Dataset items

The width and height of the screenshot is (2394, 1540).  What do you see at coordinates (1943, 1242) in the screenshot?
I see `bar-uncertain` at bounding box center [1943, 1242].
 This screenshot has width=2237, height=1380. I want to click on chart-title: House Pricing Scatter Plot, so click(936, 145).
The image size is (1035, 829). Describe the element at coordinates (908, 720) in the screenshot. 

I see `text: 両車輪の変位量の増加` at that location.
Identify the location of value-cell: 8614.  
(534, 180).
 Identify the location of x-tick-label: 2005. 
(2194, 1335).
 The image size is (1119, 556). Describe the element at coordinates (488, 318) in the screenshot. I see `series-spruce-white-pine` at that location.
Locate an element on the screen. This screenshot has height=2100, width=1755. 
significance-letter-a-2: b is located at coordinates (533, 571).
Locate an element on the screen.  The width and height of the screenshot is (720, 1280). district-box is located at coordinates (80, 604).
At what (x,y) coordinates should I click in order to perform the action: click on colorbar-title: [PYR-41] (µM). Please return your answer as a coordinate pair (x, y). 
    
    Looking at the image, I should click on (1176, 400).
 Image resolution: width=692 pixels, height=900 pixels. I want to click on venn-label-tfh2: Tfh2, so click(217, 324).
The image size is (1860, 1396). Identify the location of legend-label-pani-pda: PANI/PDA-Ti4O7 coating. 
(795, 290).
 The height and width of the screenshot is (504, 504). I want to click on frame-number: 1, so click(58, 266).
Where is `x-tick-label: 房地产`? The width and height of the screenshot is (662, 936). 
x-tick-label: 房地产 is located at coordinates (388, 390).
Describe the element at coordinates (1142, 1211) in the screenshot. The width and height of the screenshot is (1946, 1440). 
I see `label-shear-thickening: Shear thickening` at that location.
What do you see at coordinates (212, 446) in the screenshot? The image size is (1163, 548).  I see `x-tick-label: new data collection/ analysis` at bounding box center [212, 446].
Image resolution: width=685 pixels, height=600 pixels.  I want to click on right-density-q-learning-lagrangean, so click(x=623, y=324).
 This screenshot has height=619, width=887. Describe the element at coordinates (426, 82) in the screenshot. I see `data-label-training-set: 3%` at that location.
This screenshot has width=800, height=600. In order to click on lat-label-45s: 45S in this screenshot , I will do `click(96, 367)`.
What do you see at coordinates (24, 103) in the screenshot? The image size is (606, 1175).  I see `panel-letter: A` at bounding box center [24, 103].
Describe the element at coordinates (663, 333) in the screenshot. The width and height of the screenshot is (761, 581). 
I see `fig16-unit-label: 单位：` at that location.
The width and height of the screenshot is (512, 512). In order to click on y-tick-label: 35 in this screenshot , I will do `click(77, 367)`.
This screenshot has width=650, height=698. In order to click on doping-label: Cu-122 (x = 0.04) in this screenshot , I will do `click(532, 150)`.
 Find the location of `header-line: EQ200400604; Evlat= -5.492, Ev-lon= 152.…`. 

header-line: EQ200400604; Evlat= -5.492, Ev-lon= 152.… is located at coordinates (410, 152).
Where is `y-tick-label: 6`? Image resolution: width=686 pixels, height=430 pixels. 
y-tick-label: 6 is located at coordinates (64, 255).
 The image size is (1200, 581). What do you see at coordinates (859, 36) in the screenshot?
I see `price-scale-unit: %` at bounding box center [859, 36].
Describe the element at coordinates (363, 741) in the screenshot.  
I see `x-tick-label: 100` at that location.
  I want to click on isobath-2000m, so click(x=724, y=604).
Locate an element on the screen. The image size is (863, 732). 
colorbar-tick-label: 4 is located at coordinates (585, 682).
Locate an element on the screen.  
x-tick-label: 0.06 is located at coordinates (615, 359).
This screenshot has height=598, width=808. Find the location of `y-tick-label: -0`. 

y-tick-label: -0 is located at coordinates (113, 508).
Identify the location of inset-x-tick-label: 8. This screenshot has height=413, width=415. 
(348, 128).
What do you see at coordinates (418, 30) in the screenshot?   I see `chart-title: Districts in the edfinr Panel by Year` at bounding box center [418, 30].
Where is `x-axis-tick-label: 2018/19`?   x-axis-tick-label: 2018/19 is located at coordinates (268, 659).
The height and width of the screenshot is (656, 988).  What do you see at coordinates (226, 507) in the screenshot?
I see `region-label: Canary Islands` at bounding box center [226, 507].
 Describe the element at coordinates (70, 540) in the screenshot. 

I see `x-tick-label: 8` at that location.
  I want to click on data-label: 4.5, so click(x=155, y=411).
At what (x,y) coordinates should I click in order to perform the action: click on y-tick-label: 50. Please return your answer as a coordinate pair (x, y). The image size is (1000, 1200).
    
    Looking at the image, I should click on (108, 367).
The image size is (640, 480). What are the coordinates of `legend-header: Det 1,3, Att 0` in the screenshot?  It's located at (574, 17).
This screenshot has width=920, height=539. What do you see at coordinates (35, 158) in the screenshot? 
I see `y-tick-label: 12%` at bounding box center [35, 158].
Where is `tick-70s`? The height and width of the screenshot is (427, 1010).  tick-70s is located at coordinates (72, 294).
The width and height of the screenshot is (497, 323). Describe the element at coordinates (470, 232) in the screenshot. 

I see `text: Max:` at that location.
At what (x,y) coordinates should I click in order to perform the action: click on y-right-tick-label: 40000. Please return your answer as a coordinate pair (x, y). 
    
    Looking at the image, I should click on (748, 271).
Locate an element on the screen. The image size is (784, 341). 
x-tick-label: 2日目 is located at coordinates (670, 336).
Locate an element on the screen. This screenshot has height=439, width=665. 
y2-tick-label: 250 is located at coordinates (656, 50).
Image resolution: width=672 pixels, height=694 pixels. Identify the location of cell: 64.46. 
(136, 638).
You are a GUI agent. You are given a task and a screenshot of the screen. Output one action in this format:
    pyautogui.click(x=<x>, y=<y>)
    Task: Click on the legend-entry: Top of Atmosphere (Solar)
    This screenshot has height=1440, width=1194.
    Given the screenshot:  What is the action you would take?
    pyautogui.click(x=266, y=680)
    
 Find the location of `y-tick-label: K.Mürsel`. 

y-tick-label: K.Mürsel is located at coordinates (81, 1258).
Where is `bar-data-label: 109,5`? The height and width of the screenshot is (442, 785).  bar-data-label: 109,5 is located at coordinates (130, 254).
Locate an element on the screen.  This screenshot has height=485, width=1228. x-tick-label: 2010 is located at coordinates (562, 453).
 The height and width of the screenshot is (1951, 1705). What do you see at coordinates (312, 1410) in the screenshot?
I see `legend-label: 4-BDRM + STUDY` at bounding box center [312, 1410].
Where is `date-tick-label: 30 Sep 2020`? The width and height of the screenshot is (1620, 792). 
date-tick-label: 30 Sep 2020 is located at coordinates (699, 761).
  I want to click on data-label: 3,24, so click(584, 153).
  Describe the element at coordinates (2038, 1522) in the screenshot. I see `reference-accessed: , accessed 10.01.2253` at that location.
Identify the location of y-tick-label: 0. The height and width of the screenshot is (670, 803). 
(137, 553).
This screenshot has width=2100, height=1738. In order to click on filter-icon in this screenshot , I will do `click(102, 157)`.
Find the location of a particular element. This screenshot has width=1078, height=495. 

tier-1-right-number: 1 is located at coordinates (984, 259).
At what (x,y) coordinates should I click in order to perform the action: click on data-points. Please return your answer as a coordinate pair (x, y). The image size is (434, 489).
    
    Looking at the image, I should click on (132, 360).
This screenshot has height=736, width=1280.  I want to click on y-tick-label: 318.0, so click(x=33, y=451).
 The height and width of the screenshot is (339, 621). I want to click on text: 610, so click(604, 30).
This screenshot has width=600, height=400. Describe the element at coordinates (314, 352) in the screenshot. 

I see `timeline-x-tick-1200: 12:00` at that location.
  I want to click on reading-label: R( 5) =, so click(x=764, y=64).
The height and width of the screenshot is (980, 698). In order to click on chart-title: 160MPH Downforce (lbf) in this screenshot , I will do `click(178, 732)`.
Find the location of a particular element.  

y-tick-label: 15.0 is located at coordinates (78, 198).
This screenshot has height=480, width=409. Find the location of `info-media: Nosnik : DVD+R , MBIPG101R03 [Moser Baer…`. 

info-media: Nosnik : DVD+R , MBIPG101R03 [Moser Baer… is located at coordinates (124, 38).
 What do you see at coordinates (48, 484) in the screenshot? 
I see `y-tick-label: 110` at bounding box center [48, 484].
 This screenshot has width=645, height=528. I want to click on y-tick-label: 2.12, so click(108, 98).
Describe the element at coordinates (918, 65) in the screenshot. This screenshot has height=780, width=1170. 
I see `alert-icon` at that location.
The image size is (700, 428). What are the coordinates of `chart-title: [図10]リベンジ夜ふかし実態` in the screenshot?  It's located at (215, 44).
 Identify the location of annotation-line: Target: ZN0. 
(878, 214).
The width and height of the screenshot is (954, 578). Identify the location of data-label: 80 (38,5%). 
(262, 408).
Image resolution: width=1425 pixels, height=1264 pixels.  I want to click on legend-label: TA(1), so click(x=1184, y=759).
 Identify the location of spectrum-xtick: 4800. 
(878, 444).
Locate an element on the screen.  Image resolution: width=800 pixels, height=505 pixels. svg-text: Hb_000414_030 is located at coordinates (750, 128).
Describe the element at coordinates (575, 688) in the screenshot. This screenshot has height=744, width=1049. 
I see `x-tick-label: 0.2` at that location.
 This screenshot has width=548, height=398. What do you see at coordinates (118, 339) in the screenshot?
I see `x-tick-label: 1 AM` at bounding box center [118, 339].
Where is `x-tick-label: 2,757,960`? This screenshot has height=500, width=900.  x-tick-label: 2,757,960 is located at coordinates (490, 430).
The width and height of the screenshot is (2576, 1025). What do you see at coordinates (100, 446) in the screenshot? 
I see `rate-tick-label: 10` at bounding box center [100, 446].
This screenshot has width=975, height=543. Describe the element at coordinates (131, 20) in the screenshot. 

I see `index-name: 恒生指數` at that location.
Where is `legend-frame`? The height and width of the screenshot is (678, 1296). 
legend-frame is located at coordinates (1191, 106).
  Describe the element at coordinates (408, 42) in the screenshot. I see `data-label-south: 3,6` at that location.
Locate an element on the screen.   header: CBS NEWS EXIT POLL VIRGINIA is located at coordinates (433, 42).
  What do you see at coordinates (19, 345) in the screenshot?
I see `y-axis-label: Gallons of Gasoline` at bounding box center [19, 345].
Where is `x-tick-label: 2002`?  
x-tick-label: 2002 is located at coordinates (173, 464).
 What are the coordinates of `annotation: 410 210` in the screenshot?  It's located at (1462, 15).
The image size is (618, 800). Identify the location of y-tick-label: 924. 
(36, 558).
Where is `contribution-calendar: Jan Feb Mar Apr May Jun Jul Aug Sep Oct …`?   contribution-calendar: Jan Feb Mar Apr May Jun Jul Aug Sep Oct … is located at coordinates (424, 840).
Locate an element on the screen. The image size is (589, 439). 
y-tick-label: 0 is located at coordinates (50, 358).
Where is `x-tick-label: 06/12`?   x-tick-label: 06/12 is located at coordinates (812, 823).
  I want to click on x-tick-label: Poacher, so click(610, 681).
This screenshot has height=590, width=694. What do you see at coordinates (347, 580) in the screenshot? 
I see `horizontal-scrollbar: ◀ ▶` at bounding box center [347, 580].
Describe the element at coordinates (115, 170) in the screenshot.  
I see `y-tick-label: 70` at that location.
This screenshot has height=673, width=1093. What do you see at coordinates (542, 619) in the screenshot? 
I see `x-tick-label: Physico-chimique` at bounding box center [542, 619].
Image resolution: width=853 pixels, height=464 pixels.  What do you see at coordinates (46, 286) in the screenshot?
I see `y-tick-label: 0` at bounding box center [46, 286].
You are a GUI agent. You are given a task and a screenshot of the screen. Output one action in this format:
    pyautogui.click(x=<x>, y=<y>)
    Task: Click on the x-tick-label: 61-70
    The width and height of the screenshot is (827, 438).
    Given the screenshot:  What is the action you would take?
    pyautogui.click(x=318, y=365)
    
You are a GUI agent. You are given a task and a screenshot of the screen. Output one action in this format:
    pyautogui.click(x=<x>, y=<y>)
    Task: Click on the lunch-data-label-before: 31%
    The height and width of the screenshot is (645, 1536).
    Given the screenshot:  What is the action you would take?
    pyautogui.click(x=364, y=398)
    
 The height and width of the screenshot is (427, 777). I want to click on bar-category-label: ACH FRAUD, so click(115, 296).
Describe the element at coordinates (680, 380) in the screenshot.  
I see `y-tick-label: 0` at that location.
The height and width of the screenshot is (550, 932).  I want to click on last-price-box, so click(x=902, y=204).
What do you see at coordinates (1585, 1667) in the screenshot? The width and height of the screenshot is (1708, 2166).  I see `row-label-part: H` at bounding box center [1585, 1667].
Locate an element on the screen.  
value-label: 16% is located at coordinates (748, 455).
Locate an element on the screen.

**Task prompt**: Extract verbatim the lines of the records running from the beginning through the line containing "coordinates (80, 604).", with that line included.

**Response area**:
The width and height of the screenshot is (2394, 1540).  What do you see at coordinates (1943, 1242) in the screenshot?
I see `bar-uncertain` at bounding box center [1943, 1242].
 This screenshot has width=2237, height=1380. I want to click on chart-title: House Pricing Scatter Plot, so click(936, 145).
The image size is (1035, 829). Describe the element at coordinates (908, 720) in the screenshot. 

I see `text: 両車輪の変位量の増加` at that location.
Identify the location of value-cell: 8614.  
(534, 180).
 Identify the location of x-tick-label: 2005. 
(2194, 1335).
 The image size is (1119, 556). Describe the element at coordinates (488, 318) in the screenshot. I see `series-spruce-white-pine` at that location.
Locate an element on the screen. This screenshot has height=2100, width=1755. 
significance-letter-a-2: b is located at coordinates (533, 571).
Locate an element on the screen.  The width and height of the screenshot is (720, 1280). district-box is located at coordinates (80, 604).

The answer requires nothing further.